Núcleo duro do governo concentra reuniões com Lula no terceiro mandato
No período de 1º de janeiro de 2023 a 31 de dezembro de 2025, as reuniões com Lula refletem a consolidação de um núcleo duro influente no terceiro mandato do presidente. Rui Costa, ministro da Casa Civil e ex-governador da Bahia, lidera com 343 encontros, seguida por Alexandre Padilha, ministro da Saúde, com 215, e Fernando Haddad, ministro da Fazenda, com 203 reuniões. Esses três formam o centro operacional do governo, responsáveis por articular e implementar políticas essenciais.
Relevância da Secretaria de Comunicação e mudanças na equipe
A Secretaria de Comunicação Social (Secom) assume papel estratégico neste mandato, diante da crescente disputa pela narrativa nas redes digitais e pela repercussão das pautas econômicas e sociais. Paulo Pimenta, ex-secretário, realizou 130 reuniões, sendo substituído em 2025 por Sidônio Palmeira, que rapidamente acumulou 93 encontros. A intensificação da agenda de comunicação demonstra a preocupação do governo com a gestão da imagem e mobilização social.

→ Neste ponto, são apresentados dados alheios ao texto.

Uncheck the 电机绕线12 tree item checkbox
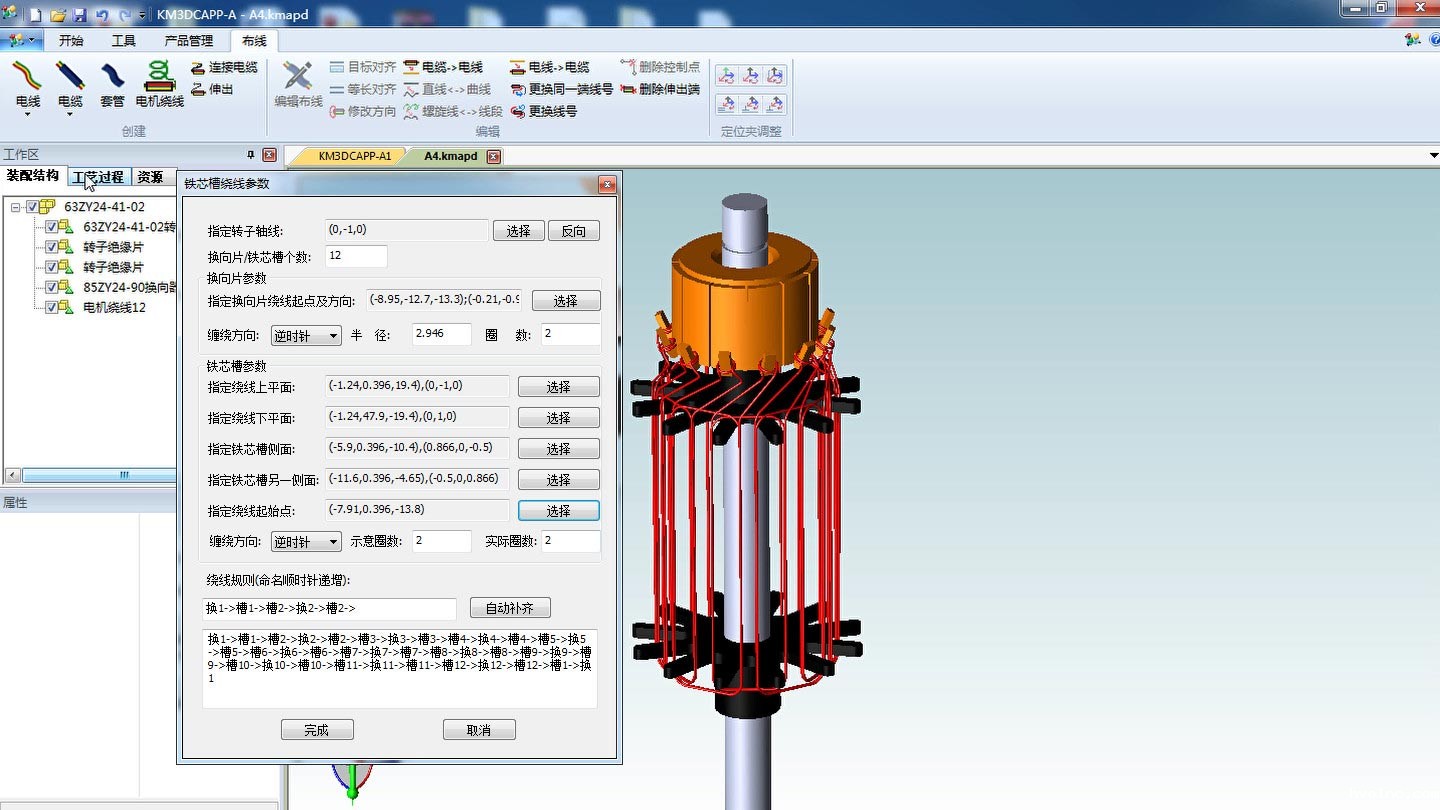This screenshot has width=1440, height=810. tap(52, 307)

Participação política: oposição marginalizada e Centrão com espaço
No campo político, o senador Jaques Wagner (PT-BA) lidera com 52 reuniões, destacando-se como interlocutor chave no Senado, especialmente em processos que exigem quórum qualificado. O deputado José Guimarães (PT-CE) e o senador Randolfe Rodrigues (PT-AP) aparecem em seguida, reforçando o papel do PT na articulação parlamentar. O Centrão mantém presença moderada, enquanto a oposição tem participação residual nas agendas do presidente, evidenciando o atual equilíbrio político.
Baixa frequência de reuniões em ministérios estratégicos do orçamento
Alguns ministérios, apesar de sua relevância para a governança, tiveram poucas reuniões com Lula. Destacam-se a Previdência Social, com 13 encontros, e outras pastas como Turismo, Ciência e Tecnologia, Cultura e Direitos Humanos, todas com menos de 20 reuniões. A baixa interlocução direta pode indicar uma delegação maior dessas áreas a secretarias e técnicos, enquanto o foco principal permanece nos ministérios centrais.

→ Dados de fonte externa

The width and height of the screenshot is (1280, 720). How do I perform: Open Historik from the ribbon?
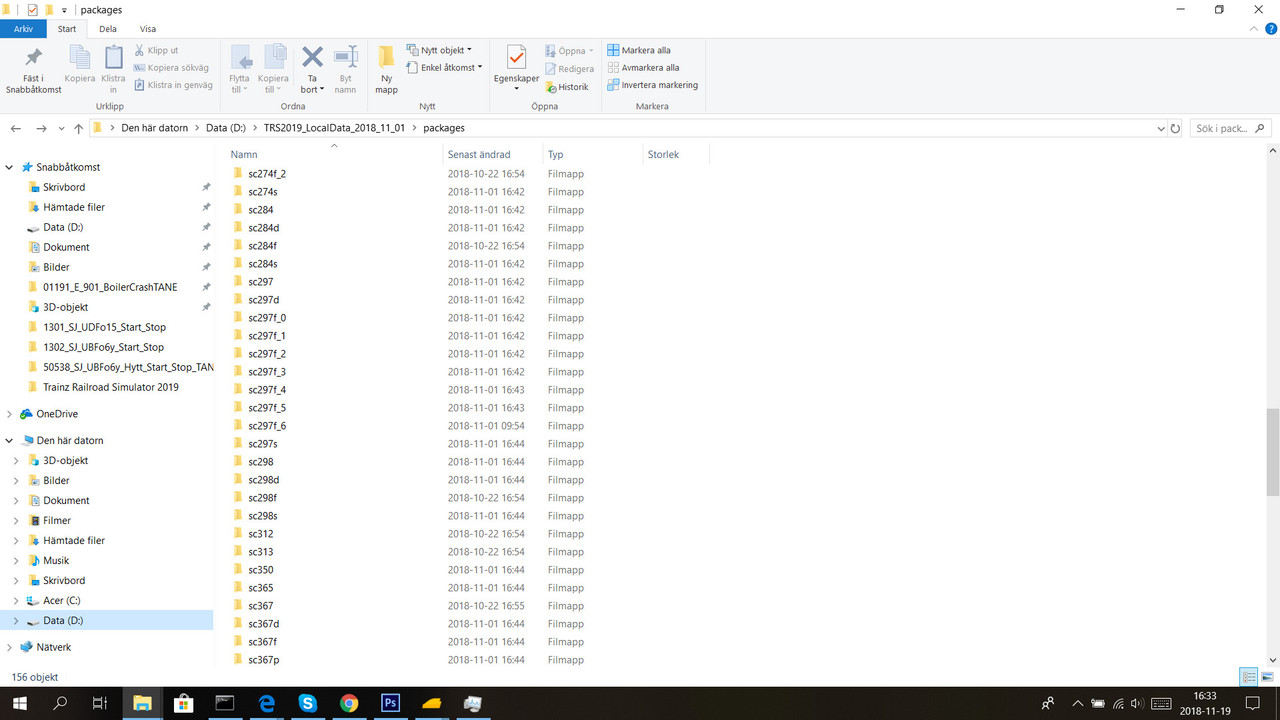pos(568,87)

Papel dos governadores e executivos nas agendas presidenciais
Entre governadores, Eduardo Leite (PSD-RS) lidera com 12 reuniões, principalmente relacionadas à gestão de crises, como as enchentes no Rio Grande do Sul. Executivos de grandes instituições como Banco do Brasil, BNDES e Caixa mantiveram encontros frequentes, com Tarciana Medeiros e Aloizio Mercadante no topo. A interlocução com empresários e bancos públicos é fundamental para a implementação de políticas econômicas e industriais.

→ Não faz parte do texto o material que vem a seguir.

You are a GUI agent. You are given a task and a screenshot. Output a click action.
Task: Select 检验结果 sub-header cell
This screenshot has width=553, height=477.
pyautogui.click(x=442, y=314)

Desafios e perspectivas para a governabilidade até o final de 2025
A análise das reuniões com Lula evidencia uma governabilidade centrada no núcleo operacional formado por ministros próximos e aliados políticos estratégicos, em especial no Senado. A participação do Centrão, ainda que menor que em governos anteriores, mantém-se relevante. A oposição, com baixa presença nas agendas, enfrenta dificuldades para influenciar diretamente. A dinâmica de encontros sugere que o presidente prioriza a coordenação interna e o alinhamento político para avançar nas pautas econômicas e sociais até o final do mandato.